= CONSIGNE =
Poursuivez le texte sur l'enseignement de la bande dessinée numérique à partir de sa dernière phrase.

= EXTRAIT CHOISI =

Je me suis entretenu avec les enseignants qui étaient en charge de ces cours en 2011-2012 aux Arts Décoratifs de Strasbourg (Joseph Béhé et Finzo) et à l’école Emile Cohl de Lyon (les frères Olivier et Jérôme Jouvray). Pour comprendre quels objectifs pédagogiques ils poursuivaient, j’ai cherché à identifier les représentations de la bande dessinée dont ils étaient porteurs et les ai confrontées aux témoignages des étudiants, recueillis par le biais de questionnaires électroniques et d’entretiens.

La bande dessinée traditionnelle comme référence

À Strasbourg comme à Lyon, les cours de bande dessinée numérique sont confiés à des auteurs de bande dessinée professionnels édités dans le circuit traditionnel. Il s’agit d’inscrire la bande dessinée numérique dans une filiation avec sa grande sœur de papier. Les intervenants ne tiennent pas de blog BD ni ne publient de webcomic. Les frères Jouvray ont toutefois marqué l’histoire de la bande dessinée numérique française (Baudry, 2012) avec la bande dessinée interactive Supershoes (2002), le site collectif 8comix (2011) et le projet La Revue Dessinée (à paraître en 2013). En l’absence d’une industrie culturelle instituée et reconnue en matière de bande dessinée numérique, les enseignants tirent leur légitimité de la conjonction de leur activité traditionnelle avec une curiosité et une volonté de s’interroger sur l’avenir de la bande dessinée via les écrans numériques.

= EXTRAITS D'ENTRÉES =
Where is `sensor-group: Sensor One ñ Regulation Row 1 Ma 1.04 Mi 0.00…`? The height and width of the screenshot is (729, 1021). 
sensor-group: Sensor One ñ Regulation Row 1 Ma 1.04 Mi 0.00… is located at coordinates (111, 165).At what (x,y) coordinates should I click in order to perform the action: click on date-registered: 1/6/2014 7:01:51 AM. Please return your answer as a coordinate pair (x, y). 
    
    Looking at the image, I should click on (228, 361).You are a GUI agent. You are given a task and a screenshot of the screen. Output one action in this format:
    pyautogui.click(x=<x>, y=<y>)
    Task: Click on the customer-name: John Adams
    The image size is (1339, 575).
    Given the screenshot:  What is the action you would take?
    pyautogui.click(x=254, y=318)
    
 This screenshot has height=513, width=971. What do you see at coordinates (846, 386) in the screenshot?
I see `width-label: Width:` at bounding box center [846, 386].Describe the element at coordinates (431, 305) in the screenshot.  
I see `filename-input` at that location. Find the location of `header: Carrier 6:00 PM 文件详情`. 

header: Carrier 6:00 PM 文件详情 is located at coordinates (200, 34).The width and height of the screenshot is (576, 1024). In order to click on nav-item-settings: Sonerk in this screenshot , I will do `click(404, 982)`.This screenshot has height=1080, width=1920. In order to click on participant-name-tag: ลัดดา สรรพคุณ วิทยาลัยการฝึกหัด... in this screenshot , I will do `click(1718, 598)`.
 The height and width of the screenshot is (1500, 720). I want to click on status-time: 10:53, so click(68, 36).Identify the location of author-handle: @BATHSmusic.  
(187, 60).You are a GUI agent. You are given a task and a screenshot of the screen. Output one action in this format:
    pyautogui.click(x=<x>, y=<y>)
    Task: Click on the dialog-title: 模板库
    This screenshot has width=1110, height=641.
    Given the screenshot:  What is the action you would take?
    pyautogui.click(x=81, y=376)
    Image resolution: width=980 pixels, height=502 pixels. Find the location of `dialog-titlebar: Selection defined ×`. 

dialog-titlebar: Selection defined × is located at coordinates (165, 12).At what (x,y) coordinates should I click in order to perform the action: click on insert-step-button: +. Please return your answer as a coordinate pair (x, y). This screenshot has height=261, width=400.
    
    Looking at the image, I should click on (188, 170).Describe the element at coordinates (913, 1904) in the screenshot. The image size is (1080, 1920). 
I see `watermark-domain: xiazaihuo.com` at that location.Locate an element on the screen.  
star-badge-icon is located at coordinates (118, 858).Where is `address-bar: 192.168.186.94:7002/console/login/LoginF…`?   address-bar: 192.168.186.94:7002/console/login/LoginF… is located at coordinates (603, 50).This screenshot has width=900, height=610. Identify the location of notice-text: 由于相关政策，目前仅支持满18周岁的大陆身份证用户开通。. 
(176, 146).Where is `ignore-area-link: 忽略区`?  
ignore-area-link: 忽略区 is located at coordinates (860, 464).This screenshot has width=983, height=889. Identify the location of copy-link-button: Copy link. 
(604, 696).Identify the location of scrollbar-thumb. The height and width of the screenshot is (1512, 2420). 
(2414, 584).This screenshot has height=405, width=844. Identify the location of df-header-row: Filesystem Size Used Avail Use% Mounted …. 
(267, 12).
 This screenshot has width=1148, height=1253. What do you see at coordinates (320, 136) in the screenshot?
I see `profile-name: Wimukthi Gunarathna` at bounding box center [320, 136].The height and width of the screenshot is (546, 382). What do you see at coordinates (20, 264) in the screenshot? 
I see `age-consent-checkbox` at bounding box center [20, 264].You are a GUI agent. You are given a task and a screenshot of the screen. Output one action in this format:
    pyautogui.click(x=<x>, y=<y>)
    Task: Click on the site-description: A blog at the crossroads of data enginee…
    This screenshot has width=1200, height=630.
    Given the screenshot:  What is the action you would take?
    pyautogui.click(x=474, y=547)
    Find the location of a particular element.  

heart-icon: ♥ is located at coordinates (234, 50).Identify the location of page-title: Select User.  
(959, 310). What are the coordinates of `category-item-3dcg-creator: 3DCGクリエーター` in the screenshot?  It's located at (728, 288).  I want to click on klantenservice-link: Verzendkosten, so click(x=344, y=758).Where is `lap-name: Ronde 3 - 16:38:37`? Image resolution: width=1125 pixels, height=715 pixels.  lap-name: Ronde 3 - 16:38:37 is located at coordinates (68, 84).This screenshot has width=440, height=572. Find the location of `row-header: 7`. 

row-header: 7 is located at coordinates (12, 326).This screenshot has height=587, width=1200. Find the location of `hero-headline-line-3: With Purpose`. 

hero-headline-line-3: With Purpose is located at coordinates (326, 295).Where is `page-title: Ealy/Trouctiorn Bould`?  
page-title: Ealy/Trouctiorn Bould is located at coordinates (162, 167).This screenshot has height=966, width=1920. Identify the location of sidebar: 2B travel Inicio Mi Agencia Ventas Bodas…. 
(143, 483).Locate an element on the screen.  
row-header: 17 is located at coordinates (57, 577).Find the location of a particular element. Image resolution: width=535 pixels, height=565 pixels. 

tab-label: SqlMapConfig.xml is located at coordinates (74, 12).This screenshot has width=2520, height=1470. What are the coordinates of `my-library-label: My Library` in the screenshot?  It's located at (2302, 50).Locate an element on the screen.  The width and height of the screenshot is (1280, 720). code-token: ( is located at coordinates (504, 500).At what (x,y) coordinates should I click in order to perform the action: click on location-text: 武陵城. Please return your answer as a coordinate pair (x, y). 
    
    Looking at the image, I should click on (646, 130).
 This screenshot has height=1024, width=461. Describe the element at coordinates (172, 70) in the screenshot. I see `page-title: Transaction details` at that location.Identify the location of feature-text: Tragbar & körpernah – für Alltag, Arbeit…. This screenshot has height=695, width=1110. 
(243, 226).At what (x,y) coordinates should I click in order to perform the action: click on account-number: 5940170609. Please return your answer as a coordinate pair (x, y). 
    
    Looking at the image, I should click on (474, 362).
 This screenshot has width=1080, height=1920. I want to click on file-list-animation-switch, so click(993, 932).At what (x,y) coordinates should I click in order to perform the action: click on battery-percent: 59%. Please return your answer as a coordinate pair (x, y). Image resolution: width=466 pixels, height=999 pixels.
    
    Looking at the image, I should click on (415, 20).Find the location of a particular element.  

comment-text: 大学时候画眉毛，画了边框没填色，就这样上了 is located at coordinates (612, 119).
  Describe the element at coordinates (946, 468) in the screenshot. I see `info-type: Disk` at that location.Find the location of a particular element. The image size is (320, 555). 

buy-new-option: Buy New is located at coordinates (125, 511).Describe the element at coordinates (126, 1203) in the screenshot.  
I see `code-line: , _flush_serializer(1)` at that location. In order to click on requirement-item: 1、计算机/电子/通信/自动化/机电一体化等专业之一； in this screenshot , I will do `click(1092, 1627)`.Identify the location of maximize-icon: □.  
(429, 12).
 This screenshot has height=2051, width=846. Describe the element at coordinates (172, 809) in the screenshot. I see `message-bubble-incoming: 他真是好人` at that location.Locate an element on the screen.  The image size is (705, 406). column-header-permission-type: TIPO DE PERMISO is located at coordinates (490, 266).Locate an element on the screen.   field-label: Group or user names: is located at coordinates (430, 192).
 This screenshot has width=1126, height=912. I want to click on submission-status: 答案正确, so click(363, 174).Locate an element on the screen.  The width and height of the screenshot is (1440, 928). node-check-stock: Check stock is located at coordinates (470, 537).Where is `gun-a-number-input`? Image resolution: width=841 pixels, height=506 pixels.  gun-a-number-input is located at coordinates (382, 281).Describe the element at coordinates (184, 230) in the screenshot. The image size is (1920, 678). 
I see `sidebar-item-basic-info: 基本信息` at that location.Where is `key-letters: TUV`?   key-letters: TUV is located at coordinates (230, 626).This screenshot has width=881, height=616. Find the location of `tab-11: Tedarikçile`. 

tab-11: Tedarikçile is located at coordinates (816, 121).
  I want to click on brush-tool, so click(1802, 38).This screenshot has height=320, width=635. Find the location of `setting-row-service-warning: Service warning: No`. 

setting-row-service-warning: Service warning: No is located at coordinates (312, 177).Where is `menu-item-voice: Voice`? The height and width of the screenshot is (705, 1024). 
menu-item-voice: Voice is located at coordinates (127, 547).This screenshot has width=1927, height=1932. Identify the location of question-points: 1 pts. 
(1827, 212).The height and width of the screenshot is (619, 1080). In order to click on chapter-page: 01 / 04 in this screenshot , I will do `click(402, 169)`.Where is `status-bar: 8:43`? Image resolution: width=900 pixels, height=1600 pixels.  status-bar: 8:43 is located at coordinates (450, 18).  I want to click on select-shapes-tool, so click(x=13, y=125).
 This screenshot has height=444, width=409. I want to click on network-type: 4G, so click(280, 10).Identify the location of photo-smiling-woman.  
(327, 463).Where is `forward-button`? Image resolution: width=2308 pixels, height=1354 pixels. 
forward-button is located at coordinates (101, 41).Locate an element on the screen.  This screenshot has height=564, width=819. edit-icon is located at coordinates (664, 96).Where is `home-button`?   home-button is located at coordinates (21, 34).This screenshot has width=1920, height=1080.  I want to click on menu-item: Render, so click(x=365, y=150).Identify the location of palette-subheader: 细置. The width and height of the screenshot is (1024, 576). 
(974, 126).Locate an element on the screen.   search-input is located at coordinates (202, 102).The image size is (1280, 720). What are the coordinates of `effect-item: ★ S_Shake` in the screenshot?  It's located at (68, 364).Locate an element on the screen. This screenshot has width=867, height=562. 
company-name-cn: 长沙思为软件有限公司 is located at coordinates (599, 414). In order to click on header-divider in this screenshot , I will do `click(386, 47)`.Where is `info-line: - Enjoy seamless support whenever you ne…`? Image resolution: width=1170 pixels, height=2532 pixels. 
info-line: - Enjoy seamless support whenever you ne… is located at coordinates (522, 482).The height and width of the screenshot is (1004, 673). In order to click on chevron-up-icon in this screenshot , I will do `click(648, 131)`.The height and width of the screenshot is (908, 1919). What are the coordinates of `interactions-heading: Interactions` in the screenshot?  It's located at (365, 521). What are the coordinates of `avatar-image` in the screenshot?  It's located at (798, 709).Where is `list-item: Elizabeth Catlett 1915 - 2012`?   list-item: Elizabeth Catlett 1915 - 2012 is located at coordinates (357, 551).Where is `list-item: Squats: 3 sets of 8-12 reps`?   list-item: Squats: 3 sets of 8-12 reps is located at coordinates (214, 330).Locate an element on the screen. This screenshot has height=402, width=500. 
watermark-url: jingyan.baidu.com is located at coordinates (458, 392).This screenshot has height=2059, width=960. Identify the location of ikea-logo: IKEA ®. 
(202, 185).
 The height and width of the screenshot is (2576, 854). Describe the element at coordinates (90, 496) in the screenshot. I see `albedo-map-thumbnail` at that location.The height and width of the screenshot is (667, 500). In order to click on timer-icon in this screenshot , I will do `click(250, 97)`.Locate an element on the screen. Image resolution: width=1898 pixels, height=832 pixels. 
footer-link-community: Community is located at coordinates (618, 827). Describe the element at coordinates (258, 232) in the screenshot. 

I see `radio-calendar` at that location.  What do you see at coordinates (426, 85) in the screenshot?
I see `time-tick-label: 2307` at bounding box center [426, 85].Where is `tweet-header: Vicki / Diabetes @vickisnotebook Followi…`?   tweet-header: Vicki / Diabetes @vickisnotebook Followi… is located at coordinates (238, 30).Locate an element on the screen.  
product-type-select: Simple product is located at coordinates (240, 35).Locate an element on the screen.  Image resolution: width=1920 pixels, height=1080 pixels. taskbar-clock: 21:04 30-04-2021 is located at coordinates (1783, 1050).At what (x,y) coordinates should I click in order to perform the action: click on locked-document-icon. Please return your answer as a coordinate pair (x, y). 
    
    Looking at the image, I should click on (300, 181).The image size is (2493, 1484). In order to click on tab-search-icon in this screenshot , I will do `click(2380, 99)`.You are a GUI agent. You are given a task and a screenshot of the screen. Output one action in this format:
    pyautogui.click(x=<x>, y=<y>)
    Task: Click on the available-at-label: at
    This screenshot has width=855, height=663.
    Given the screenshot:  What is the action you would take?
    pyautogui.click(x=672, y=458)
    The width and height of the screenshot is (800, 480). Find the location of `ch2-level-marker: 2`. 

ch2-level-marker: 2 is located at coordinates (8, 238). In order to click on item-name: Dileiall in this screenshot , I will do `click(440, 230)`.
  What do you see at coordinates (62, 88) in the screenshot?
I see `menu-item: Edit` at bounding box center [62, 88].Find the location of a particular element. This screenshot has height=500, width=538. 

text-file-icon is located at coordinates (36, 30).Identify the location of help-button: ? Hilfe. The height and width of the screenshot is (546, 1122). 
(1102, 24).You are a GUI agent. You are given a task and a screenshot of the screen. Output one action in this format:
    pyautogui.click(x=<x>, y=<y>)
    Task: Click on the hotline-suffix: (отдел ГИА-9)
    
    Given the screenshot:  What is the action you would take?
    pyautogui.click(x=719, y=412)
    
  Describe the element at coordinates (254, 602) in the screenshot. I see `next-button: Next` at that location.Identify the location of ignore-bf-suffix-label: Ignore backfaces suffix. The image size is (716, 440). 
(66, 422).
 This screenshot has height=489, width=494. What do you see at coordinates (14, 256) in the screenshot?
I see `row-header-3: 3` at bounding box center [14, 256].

= CORRIGÉ =
Là où Joseph Béhé bénéficie des moyens d’un véritable atelier (effectif d’une vingtaine d’étudiants, matériels et logiciels informatiques) Olivier Jouvray s’adresse à 60 étudiants sans autres moyens que ceux d’un cours traditionnel. Dans ces conditions, Olivier et Jérôme Jouvray ont écarté la question des logiciels et de leur utilisation. En revanche Joseph Béhé et Finzo souhaitaient permettre l’expérimentation sans que la maîtrise technique ne soit discriminante. Ils auraient pu s’appuyer sur un outil tel que le logiciel Comic Composer, dédié à la conception de lecture guidée et animée de bandes dessinées. Les deux enseignants ont préférer opter pour Motion Composer, lui aussi édité par la société Aquafadas mais qui permet la création d’animations et de contenus interactifs pour le web et les plateformes mobiles. Il s’agit pour eux de s’affranchir de la planche de bande dessinée traditionnelle pour prendre en compte l’unité-écran et de rendre possible l’animation à l’intérieur de cette unité ainsi que la transition entre les écrans. La bande dessinée est considérée comme un répertoire de solutions narratives dans lequel puiser et que l’on peut enrichir avec d’autres solutions, empruntées à d’autres traditions, dès lors que les outils numérique permettent des les déployer et de les hybrider. A contrario, les frères Jouvray démontrent un fort attachement à la planche traditionnelle et à l’idée qu’elle puisse constituer la forme la plus aboutie pour faire de la bande dessinée.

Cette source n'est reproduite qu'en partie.